(Dataset items)
*** Begin section ***
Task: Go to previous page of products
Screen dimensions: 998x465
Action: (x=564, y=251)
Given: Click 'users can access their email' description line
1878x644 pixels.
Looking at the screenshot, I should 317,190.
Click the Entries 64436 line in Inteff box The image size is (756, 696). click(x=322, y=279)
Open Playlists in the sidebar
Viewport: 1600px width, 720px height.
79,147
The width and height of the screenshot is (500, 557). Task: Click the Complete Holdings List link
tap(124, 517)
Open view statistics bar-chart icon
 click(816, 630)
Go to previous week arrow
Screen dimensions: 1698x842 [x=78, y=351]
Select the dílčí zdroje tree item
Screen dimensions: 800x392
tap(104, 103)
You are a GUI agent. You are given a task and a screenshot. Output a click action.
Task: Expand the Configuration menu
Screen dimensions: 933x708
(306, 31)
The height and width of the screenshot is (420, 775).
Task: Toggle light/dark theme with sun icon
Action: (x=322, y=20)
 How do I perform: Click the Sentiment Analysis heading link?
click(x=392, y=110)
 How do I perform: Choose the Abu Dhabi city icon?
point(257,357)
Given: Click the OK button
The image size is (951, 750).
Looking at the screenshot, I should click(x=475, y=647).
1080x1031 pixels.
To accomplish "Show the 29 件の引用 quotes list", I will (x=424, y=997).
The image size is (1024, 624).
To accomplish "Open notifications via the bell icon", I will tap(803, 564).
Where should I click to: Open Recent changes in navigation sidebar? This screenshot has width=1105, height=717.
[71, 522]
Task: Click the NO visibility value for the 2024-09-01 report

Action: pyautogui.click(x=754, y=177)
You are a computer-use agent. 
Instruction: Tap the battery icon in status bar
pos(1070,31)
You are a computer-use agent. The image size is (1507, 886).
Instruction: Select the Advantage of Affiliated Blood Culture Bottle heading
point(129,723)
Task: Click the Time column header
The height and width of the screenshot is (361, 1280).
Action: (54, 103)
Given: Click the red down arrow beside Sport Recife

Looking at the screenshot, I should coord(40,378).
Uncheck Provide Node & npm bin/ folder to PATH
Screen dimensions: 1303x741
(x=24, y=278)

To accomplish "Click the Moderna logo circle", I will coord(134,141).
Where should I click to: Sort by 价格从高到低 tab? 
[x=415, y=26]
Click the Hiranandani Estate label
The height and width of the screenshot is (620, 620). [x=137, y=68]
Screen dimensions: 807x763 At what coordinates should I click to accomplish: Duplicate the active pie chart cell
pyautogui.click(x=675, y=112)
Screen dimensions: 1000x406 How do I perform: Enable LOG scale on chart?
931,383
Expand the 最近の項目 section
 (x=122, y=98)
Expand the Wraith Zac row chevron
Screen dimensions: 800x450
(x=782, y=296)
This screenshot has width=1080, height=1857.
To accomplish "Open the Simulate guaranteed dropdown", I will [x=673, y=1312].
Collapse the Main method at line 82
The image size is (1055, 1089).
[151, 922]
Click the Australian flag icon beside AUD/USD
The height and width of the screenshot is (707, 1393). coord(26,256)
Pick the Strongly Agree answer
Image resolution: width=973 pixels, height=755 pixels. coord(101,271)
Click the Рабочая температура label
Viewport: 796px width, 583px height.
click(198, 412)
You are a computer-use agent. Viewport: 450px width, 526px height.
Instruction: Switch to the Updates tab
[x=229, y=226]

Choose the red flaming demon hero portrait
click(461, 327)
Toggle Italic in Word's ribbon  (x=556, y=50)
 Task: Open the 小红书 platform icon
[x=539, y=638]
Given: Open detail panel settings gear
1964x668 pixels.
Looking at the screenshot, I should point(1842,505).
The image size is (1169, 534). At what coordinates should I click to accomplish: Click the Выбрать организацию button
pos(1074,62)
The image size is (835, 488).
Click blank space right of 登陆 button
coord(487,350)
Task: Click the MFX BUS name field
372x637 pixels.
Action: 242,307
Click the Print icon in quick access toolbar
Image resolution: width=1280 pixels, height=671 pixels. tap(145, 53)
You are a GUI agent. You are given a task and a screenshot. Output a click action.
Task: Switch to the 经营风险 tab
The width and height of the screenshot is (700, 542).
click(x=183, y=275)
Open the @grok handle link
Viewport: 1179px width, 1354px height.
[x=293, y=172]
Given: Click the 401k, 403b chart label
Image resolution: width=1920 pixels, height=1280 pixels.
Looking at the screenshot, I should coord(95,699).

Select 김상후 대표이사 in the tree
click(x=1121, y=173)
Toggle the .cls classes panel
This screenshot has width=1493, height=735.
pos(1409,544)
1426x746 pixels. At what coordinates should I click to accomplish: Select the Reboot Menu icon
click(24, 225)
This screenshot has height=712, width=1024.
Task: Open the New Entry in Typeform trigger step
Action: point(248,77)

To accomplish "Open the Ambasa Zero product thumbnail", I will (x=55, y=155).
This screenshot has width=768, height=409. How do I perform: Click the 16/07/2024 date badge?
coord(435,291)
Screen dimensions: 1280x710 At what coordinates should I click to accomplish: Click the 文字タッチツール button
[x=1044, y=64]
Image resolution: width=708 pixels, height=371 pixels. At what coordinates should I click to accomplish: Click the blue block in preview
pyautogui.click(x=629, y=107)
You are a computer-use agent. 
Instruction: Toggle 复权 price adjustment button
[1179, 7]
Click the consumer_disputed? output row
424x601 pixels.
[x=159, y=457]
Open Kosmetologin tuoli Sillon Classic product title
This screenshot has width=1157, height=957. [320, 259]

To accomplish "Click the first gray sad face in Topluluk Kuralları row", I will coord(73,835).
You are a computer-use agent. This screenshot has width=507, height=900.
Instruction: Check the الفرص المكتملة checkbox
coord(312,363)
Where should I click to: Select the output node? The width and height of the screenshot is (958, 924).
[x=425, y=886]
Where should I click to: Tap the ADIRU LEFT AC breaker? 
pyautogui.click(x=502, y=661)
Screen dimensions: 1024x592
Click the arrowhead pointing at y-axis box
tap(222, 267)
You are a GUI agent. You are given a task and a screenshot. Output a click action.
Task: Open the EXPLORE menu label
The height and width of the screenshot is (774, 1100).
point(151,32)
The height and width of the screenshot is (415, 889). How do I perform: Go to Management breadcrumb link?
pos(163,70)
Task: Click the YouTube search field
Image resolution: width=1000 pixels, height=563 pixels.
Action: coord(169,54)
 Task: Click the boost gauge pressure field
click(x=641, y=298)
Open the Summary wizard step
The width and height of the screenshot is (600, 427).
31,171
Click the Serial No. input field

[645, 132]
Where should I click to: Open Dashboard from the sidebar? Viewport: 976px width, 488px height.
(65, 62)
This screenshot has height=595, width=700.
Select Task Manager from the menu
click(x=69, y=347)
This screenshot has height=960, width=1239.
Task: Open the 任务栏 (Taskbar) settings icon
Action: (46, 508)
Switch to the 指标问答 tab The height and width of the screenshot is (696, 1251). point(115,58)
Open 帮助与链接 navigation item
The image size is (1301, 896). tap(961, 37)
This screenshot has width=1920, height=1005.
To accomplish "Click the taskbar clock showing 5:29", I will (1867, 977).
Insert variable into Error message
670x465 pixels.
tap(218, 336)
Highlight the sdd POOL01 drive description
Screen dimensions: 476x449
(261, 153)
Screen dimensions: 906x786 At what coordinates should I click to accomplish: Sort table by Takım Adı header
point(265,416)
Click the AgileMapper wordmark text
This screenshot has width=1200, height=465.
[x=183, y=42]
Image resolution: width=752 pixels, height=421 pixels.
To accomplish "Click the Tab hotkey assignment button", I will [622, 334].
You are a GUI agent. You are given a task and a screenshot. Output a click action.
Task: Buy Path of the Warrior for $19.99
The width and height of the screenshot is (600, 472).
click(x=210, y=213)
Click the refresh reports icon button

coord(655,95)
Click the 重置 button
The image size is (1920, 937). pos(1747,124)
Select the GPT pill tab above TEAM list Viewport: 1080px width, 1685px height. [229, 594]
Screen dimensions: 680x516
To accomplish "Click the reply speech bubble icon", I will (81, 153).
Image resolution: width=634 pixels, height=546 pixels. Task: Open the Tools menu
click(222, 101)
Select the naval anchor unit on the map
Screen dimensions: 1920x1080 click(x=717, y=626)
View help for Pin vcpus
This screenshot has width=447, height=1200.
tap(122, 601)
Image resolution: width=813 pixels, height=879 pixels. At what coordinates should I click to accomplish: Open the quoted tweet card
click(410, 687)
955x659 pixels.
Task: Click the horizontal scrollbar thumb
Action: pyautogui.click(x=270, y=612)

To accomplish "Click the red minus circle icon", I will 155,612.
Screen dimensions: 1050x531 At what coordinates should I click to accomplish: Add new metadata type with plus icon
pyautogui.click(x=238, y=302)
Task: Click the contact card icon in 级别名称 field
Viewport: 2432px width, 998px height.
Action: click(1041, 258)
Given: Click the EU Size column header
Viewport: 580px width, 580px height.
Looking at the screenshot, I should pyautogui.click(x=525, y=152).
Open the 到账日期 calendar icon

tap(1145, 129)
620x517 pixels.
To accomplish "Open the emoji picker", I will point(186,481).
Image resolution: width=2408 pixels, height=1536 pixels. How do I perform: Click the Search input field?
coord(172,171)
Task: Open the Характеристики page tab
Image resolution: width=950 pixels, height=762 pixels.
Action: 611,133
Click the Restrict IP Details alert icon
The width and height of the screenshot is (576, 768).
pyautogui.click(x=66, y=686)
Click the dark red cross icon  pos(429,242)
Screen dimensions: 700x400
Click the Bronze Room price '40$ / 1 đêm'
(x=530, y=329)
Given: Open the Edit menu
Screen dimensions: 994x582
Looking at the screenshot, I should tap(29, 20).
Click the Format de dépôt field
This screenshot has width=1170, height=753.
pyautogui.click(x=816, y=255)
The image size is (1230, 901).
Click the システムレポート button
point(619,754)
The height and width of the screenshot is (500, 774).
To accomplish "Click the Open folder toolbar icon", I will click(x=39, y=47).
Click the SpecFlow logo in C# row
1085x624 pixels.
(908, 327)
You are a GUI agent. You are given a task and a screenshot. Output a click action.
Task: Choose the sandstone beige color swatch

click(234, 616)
*** End section ***
Task: Wherever the word "page" appears in a line of the records, count that line. Say how many there are, with no other words.

Expected answer: 2